■ **ACTIVITY**: Within the data below, copy each line where the string "circle" is found.

============================================================

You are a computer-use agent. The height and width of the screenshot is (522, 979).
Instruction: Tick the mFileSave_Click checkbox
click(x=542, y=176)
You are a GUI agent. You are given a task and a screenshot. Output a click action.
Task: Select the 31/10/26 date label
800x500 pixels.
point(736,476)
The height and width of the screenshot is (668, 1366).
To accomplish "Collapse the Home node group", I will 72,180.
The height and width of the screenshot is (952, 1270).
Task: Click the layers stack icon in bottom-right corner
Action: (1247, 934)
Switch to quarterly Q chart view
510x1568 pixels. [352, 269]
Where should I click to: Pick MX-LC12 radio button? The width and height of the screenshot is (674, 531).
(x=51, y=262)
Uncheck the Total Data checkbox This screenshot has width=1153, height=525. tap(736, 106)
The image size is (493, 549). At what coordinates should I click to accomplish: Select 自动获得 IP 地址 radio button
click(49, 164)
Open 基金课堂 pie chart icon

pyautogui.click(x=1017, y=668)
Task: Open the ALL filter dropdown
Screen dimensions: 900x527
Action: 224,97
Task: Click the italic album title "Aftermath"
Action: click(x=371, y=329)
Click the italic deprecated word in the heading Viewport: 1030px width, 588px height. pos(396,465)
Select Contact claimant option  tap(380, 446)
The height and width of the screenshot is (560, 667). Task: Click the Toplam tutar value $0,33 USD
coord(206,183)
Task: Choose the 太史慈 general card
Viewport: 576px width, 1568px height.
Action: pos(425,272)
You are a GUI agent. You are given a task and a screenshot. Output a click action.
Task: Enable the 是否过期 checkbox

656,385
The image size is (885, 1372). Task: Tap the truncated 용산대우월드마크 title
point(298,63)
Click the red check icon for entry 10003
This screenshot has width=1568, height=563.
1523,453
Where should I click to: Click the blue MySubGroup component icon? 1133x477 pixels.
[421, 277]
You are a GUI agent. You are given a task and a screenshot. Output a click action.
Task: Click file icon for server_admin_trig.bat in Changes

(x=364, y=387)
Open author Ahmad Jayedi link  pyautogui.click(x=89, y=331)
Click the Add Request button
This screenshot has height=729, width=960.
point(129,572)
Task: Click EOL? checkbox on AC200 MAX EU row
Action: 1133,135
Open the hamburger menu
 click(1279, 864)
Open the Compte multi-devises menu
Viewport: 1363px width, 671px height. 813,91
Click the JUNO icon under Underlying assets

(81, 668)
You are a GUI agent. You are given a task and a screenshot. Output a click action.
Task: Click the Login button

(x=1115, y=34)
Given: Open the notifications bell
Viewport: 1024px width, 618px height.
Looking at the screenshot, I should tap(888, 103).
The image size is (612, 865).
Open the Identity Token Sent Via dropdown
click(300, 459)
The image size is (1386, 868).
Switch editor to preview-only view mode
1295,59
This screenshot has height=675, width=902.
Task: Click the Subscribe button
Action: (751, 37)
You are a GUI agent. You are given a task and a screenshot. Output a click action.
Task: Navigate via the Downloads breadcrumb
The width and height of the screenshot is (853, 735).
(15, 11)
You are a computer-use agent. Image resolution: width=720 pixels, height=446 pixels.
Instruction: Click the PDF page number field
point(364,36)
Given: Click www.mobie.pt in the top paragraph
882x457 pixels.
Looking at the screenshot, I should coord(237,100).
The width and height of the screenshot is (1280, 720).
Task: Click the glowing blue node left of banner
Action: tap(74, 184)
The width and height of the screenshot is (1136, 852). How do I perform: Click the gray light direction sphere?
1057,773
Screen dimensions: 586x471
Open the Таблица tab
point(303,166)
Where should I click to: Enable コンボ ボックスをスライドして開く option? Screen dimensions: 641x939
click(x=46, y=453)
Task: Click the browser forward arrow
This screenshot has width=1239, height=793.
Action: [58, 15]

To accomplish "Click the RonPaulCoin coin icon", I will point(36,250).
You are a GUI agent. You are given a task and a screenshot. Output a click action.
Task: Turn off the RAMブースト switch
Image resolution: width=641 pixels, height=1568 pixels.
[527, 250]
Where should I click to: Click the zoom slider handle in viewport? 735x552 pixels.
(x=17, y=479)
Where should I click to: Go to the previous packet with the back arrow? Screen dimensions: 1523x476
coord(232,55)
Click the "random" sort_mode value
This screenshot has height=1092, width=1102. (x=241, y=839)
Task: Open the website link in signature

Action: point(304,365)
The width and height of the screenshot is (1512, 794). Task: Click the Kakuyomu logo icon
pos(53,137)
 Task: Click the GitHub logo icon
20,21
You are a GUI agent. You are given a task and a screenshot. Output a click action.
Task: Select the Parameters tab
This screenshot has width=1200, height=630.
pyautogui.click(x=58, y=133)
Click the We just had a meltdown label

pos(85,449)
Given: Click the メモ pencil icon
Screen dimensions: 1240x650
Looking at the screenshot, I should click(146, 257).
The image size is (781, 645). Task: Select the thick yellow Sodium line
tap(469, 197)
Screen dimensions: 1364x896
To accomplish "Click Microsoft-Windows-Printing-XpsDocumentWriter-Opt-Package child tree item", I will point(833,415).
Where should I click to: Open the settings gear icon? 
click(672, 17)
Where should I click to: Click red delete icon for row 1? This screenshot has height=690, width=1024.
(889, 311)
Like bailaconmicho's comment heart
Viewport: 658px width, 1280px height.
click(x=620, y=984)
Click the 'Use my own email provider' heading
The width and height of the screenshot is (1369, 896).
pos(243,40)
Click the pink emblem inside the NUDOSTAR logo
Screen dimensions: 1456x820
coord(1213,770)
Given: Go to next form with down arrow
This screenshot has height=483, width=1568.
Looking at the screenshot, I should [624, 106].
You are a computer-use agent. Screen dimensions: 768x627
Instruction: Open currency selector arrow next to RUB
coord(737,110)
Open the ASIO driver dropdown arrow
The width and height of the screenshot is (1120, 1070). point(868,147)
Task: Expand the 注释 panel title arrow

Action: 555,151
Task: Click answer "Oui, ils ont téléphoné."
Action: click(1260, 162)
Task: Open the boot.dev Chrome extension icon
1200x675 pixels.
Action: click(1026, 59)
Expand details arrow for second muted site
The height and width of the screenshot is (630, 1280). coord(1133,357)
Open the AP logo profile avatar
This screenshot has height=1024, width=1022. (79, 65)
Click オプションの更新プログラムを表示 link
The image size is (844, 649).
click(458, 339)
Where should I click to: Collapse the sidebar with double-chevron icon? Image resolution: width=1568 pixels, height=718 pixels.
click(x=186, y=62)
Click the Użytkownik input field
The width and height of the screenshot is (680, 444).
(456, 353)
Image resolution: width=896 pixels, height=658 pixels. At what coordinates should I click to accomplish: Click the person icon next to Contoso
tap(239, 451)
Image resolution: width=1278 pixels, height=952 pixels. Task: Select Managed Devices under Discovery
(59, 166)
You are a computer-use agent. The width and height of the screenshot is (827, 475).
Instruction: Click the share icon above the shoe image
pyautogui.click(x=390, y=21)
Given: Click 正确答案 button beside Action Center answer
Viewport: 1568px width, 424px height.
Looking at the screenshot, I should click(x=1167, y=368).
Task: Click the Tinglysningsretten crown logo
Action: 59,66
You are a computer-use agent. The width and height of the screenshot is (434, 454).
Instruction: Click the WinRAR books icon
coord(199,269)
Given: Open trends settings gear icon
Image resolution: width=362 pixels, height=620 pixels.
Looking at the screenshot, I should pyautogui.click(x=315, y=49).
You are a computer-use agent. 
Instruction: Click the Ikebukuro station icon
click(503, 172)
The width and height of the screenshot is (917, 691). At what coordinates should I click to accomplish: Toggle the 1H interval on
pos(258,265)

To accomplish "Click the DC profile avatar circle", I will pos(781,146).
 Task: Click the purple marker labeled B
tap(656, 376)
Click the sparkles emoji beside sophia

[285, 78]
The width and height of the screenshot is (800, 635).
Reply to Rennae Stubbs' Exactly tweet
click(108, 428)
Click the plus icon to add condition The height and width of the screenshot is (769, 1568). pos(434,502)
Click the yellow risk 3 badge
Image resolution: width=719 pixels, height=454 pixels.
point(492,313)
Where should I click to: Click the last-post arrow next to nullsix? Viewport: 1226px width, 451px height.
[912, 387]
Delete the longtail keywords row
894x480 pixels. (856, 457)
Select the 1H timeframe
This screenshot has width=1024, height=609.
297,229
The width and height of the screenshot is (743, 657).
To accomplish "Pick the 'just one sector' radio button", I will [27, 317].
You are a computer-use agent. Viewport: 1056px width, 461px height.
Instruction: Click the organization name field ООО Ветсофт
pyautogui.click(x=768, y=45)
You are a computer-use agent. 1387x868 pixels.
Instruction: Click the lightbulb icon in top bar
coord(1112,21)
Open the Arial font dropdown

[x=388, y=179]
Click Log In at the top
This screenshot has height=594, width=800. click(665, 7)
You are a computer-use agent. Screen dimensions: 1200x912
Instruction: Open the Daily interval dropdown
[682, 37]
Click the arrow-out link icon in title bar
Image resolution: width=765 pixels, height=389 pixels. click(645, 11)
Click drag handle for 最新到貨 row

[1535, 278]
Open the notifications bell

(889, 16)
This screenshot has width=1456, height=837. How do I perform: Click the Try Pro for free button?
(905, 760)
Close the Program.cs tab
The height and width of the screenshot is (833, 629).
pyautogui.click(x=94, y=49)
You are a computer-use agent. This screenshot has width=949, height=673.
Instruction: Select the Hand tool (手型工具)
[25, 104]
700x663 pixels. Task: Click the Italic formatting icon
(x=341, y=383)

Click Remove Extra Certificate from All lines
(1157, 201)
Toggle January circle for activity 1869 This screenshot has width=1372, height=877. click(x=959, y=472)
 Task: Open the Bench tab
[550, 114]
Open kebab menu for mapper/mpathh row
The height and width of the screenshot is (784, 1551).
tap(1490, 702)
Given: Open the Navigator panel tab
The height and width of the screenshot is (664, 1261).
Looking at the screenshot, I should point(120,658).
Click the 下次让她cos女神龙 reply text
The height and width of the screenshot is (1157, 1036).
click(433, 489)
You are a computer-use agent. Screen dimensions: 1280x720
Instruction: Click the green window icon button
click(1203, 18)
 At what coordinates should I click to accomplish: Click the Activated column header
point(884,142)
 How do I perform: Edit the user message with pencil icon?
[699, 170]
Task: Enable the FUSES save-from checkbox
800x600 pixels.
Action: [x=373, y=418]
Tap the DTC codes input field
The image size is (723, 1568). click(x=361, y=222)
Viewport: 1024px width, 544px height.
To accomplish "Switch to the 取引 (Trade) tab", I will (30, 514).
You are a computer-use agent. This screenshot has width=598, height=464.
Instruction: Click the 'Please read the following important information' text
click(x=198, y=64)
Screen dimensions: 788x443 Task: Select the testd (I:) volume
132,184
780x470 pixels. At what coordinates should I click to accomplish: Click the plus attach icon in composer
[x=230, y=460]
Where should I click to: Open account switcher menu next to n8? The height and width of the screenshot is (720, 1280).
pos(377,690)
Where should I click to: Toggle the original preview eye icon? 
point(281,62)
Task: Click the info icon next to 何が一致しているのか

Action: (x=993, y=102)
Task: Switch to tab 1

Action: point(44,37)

============================================================

■ **SOLUTION BELOW**:
To accomplish "Click the DC profile avatar circle", I will pos(781,146).
Toggle January circle for activity 1869 This screenshot has width=1372, height=877. click(x=959, y=472)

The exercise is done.